____ Extracted data

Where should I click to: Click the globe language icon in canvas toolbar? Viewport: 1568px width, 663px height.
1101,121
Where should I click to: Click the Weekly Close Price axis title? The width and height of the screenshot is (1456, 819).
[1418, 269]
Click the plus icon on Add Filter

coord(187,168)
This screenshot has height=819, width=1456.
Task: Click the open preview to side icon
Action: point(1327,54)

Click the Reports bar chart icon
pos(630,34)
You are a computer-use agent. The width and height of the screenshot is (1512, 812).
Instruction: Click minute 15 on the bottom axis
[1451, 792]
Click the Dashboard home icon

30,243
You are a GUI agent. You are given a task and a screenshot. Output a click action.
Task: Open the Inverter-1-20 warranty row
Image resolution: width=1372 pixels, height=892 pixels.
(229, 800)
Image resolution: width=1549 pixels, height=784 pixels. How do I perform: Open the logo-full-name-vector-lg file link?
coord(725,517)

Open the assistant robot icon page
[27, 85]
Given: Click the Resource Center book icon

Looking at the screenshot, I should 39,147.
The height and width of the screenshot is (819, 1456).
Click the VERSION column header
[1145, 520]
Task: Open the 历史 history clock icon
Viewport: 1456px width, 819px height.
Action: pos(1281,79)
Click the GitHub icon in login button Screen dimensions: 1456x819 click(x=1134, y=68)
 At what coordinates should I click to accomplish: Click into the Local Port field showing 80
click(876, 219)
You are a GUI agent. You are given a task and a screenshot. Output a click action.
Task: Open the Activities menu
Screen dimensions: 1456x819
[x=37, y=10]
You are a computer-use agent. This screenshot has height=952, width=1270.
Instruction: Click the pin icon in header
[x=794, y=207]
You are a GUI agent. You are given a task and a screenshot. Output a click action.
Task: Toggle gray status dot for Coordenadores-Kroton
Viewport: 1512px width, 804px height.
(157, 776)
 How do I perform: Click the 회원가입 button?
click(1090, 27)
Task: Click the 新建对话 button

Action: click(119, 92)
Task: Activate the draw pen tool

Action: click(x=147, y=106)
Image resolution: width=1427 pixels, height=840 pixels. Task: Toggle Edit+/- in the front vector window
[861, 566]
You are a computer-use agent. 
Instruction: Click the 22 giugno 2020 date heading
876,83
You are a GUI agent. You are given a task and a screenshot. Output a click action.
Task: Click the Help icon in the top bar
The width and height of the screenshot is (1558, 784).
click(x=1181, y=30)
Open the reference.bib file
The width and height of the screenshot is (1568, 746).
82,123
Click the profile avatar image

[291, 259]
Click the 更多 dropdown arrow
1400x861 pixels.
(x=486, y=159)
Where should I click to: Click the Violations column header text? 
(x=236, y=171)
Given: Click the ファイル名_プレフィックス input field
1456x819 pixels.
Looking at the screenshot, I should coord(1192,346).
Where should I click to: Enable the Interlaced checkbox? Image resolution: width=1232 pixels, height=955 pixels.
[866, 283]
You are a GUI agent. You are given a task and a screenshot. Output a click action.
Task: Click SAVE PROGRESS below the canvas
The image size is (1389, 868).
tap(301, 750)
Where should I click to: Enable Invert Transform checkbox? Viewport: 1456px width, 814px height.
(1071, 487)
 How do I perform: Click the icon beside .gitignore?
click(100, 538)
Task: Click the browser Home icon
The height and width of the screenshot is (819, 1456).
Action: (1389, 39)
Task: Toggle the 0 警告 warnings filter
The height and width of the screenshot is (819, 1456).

________

_Task requirements_.
Type out the entries exactly as they appear above.

_Answer for the task_.
Where should I click to: Click the globe language icon in canvas toolbar? Viewport: 1568px width, 663px height.
1101,121
Where should I click to: Click the Weekly Close Price axis title? The width and height of the screenshot is (1456, 819).
[1418, 269]
Click the plus icon on Add Filter

coord(187,168)
This screenshot has height=819, width=1456.
Task: Click the open preview to side icon
Action: point(1327,54)

Click the Reports bar chart icon
pos(630,34)
You are a computer-use agent. The width and height of the screenshot is (1512, 812).
Instruction: Click minute 15 on the bottom axis
[1451, 792]
Click the Dashboard home icon

30,243
You are a GUI agent. You are given a task and a screenshot. Output a click action.
Task: Open the Inverter-1-20 warranty row
Image resolution: width=1372 pixels, height=892 pixels.
(229, 800)
Image resolution: width=1549 pixels, height=784 pixels. How do I perform: Open the logo-full-name-vector-lg file link?
coord(725,517)

Open the assistant robot icon page
[27, 85]
Given: Click the Resource Center book icon

Looking at the screenshot, I should 39,147.
The height and width of the screenshot is (819, 1456).
Click the VERSION column header
[1145, 520]
Task: Open the 历史 history clock icon
Viewport: 1456px width, 819px height.
Action: pos(1281,79)
Click the GitHub icon in login button Screen dimensions: 1456x819 click(x=1134, y=68)
 At what coordinates should I click to accomplish: Click into the Local Port field showing 80
click(876, 219)
You are a GUI agent. You are given a task and a screenshot. Output a click action.
Task: Open the Activities menu
Screen dimensions: 1456x819
[x=37, y=10]
You are a computer-use agent. This screenshot has height=952, width=1270.
Instruction: Click the pin icon in header
[x=794, y=207]
You are a GUI agent. You are given a task and a screenshot. Output a click action.
Task: Toggle gray status dot for Coordenadores-Kroton
Viewport: 1512px width, 804px height.
(157, 776)
 How do I perform: Click the 회원가입 button?
click(1090, 27)
Task: Click the 新建对话 button

Action: click(119, 92)
Task: Activate the draw pen tool

Action: click(x=147, y=106)
Image resolution: width=1427 pixels, height=840 pixels. Task: Toggle Edit+/- in the front vector window
[861, 566]
You are a computer-use agent. 
Instruction: Click the 22 giugno 2020 date heading
876,83
You are a GUI agent. You are given a task and a screenshot. Output a click action.
Task: Click the Help icon in the top bar
The width and height of the screenshot is (1558, 784).
click(x=1181, y=30)
Open the reference.bib file
The width and height of the screenshot is (1568, 746).
82,123
Click the profile avatar image

[291, 259]
Click the 更多 dropdown arrow
1400x861 pixels.
(x=486, y=159)
Where should I click to: Click the Violations column header text? 
(x=236, y=171)
Given: Click the ファイル名_プレフィックス input field
1456x819 pixels.
Looking at the screenshot, I should coord(1192,346).
Where should I click to: Enable the Interlaced checkbox? Image resolution: width=1232 pixels, height=955 pixels.
[866, 283]
You are a GUI agent. You are given a task and a screenshot. Output a click action.
Task: Click SAVE PROGRESS below the canvas
The image size is (1389, 868).
tap(301, 750)
Where should I click to: Enable Invert Transform checkbox? Viewport: 1456px width, 814px height.
(1071, 487)
 How do I perform: Click the icon beside .gitignore?
click(100, 538)
Task: Click the browser Home icon
The height and width of the screenshot is (819, 1456).
Action: (1389, 39)
Task: Toggle the 0 警告 warnings filter
The height and width of the screenshot is (819, 1456).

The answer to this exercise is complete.